In April 1943, the Marking Guerillas moved north and east and operated from bases in the Sierra Madre, spending most of their time moving from place to place to avoid Japanese attacks. Marking was told by American advisors to "lay low" and organize and train until the U.S. invasion of the Philippines (October 1944), an order contrary to his aggressive and independent spirit. By early 1944, Marking claimed, with exaggeration, that he had 200,000 organized men and women in his organization. (The U.S. Army later recognized 12,200 men and women as Marking Guerillas.) To Panlilio fell many of the tasks of accounting for money received from the Americans (before and after the American invasion of the Philippines), communication, and policies. Although the Americans initially regarded Marking and Panlilio as "unscrupulous," their achievements gained support. During her time with the guerrillas Panlilio suffered many health problems: a limp from a leg broken in a pre-war automobile accident, a heart condition, frequent bouts with malaria, and infected teeth.

Marking's fighters were of all ages and came mostly from the lower classes of Filipino society. They competed for resources and recruits with a neighboring guerrilla group, the Hunters ROTC, whose fighters were mainly former ROTC cadets, were younger on average and mostly from the middle and upper classes. The two groups often fought battles with each other until peace between them was finally negotiated by an American officer, Colonel Bernard Anderson, in August 1944. In February 1945 during the Battle of Manila, the Marking Guerrillas captured former Philippine President Emilio Aguinaldo, a collaborator with the Japanese.

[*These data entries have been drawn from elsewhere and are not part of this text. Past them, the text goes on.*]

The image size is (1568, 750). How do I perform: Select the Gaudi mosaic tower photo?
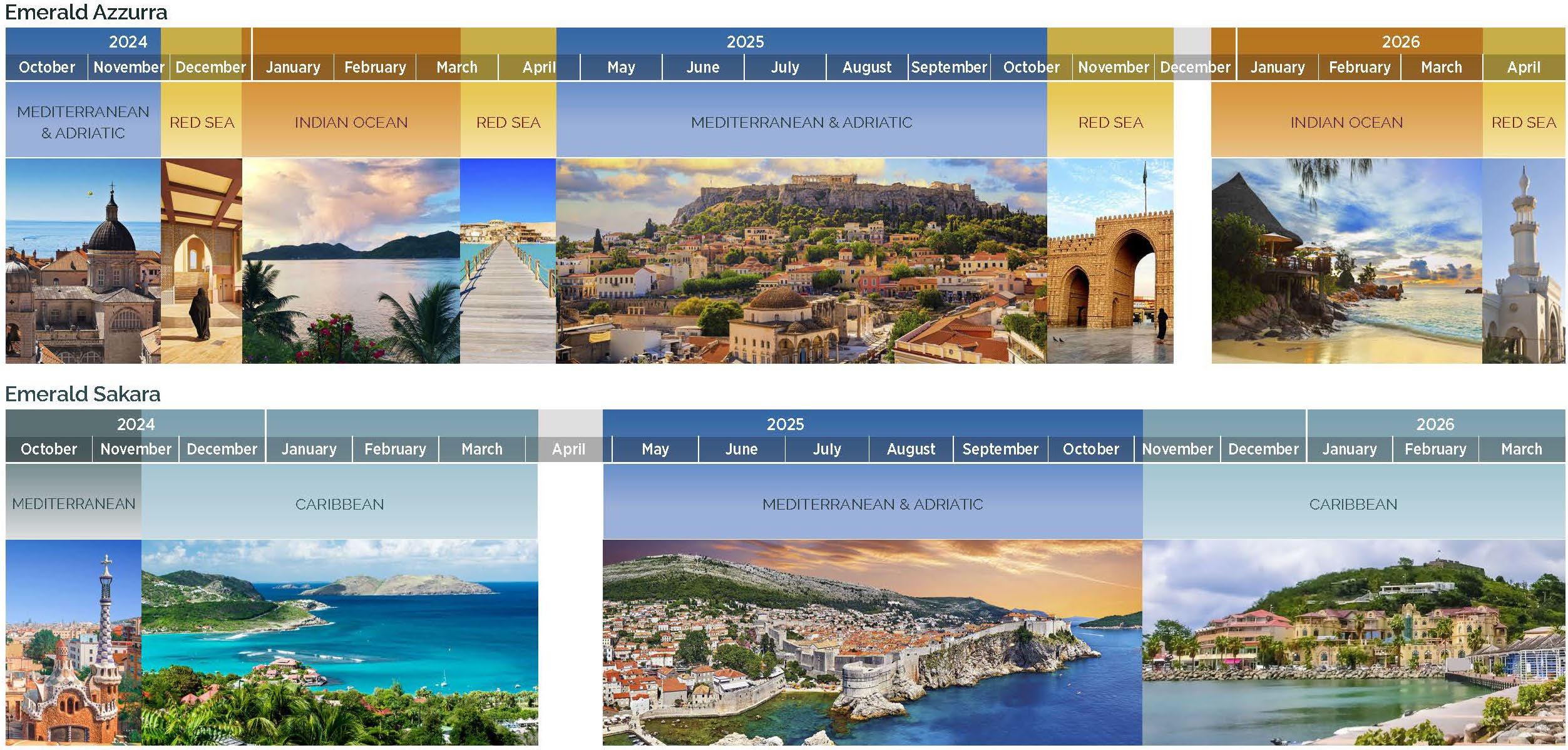tap(73, 643)
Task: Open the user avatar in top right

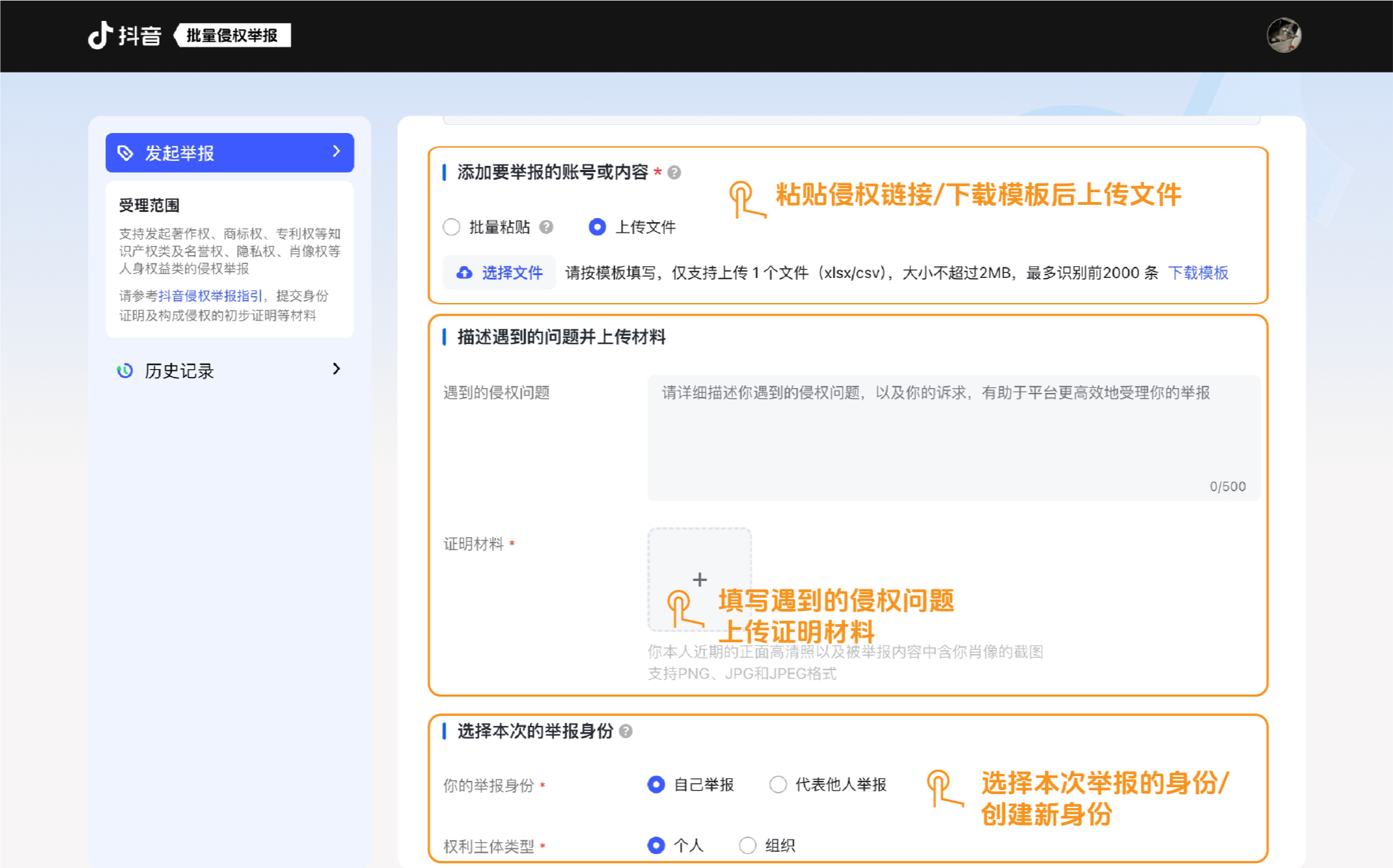Action: pyautogui.click(x=1284, y=36)
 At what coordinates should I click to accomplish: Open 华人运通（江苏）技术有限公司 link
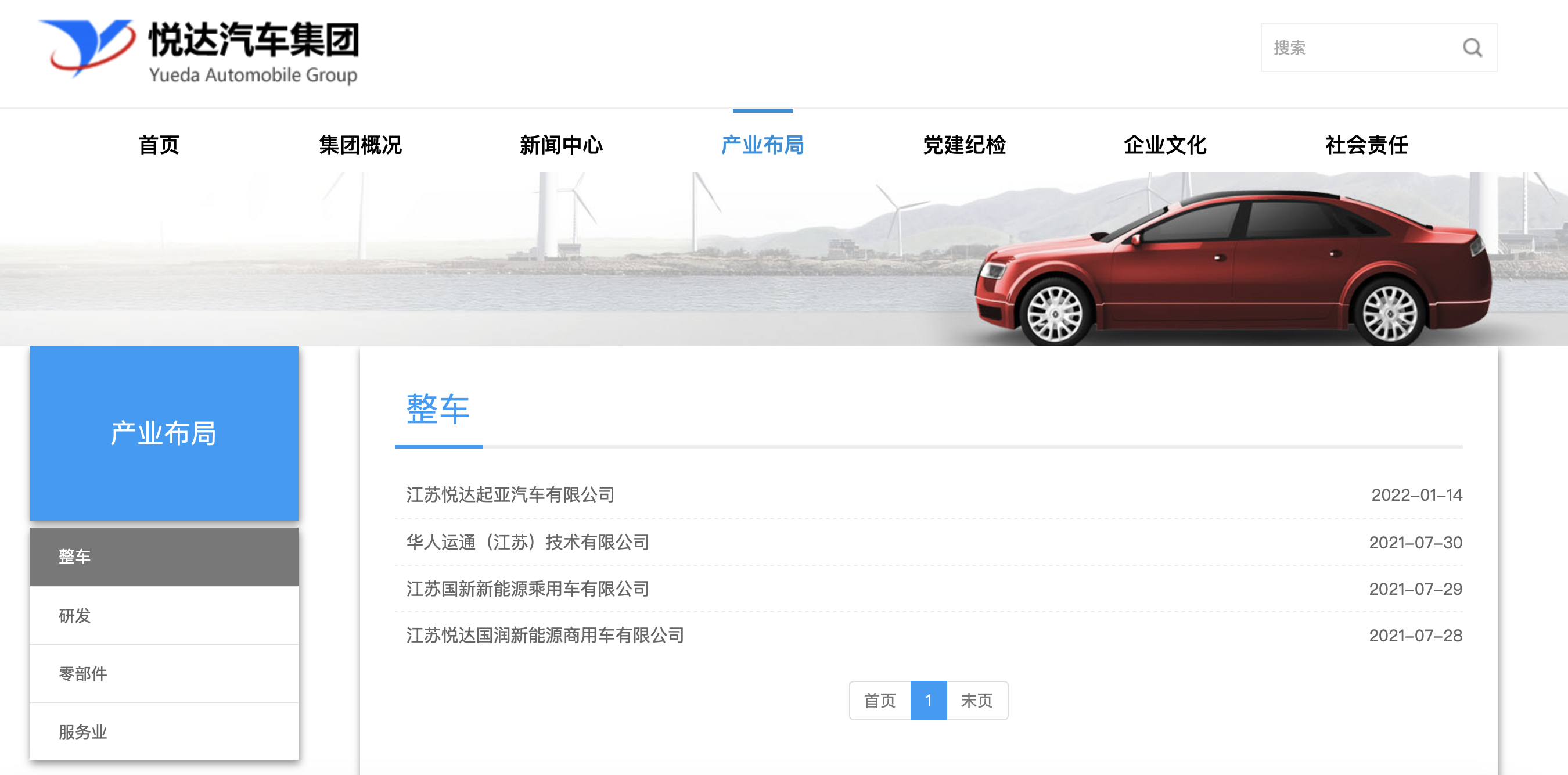[528, 542]
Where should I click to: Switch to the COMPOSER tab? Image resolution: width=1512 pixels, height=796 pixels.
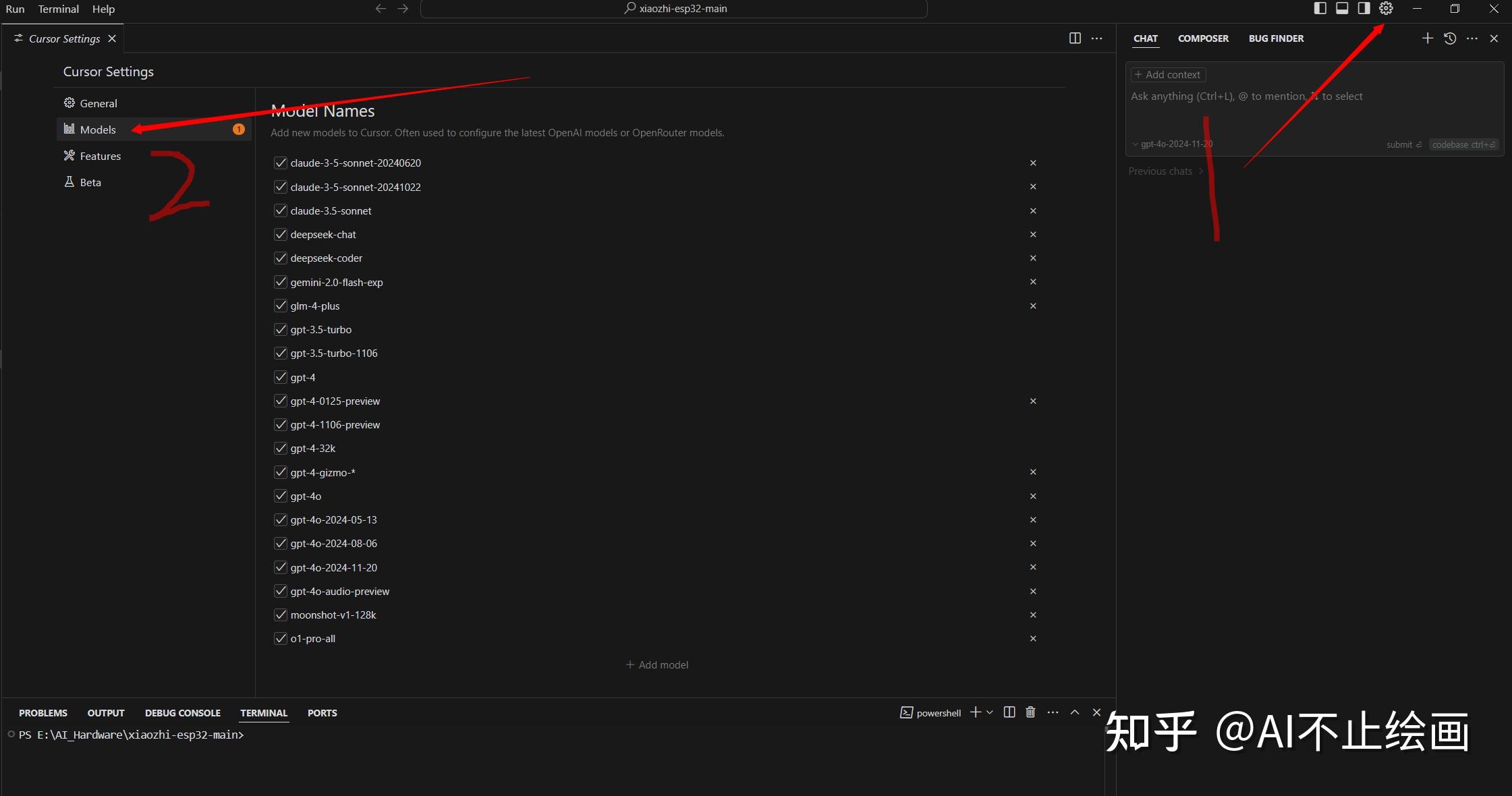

The singular achievement of the Marking Guerrillas was the participation of the "Yay Regiment" in May 1945 along with several thousand American soldiers in an operation to prevent the Japanese from destroying the Ipo Dam, an important water source for the city of Manila. In the view of the U.S. Army historian, the Yay Regiment, which suffered 40 dead, deserved "the lion's share of the credit for the capture of the Ipo Dam."

==Later life==
In February 1945, before the time of the Ipo Dam fight, Panlilio had left the Marking's Guerrillas and went to Manila to see her old friend Carlos Romulo. Marking was enraged that she planned to leave and for her safety she departed in an armored car supplied by the U.S. army. In Manila, she lived in a shanty at the Santo Tomas Internment Camp, recently liberated by the Americans but still occupied by many former American civilian internees with no place to go. Marking followed her to Santo Tomas and her friends hid her. She reunited with her half-brother, Raymond Corpus, a corporal in the U.S. Army, in Santo Tomas. He persuaded her to return to the United States. On 2 April 1945, she and her three children left Manila on the SS John Lykes. Among the passengers were two Americans who had worked in the resistance and became both famous and controversial: Margaret Utinsky and Claire Phillips. Panlilio avoided them.

Arriving in Los Angeles, Panlilio was placed in a slum hotel by the Red Cross. A visiting friend described the hotel as "one of the crummiest she had ever seen." Panlilio's response, reflecting her years as a guerrilla, was "It has walls." Panlilio and her children initially lived with her mother and step-father in Auburn, California. Marking wrote her frequently, informing her that the Yay Regiment was now a brigade and that he wanted her back with him, even sending her 1,250 US dollars contributed by the guerrillas. Marking came to the United States in August 1945 and they were married on 11 September 1945 in Mexico (the site being chosen because their marital status with other partners was uncertain). They returned to the Philippines, but the marriage did not last. Panlilio's memoir, The Crucible, was published in 1950, and she was awarded the Presidential Medal of Freedom by U.S. President Harry S. Truman the same year. In 1955, she began writing a column for a magazine in Manila. In the 1970s she returned to the United States and died in 1978, "her role as a guerrilla leader...forgotten."

==In popular culture==
- Portrayed by Max Collins in the 2024 television series Pulang Araw.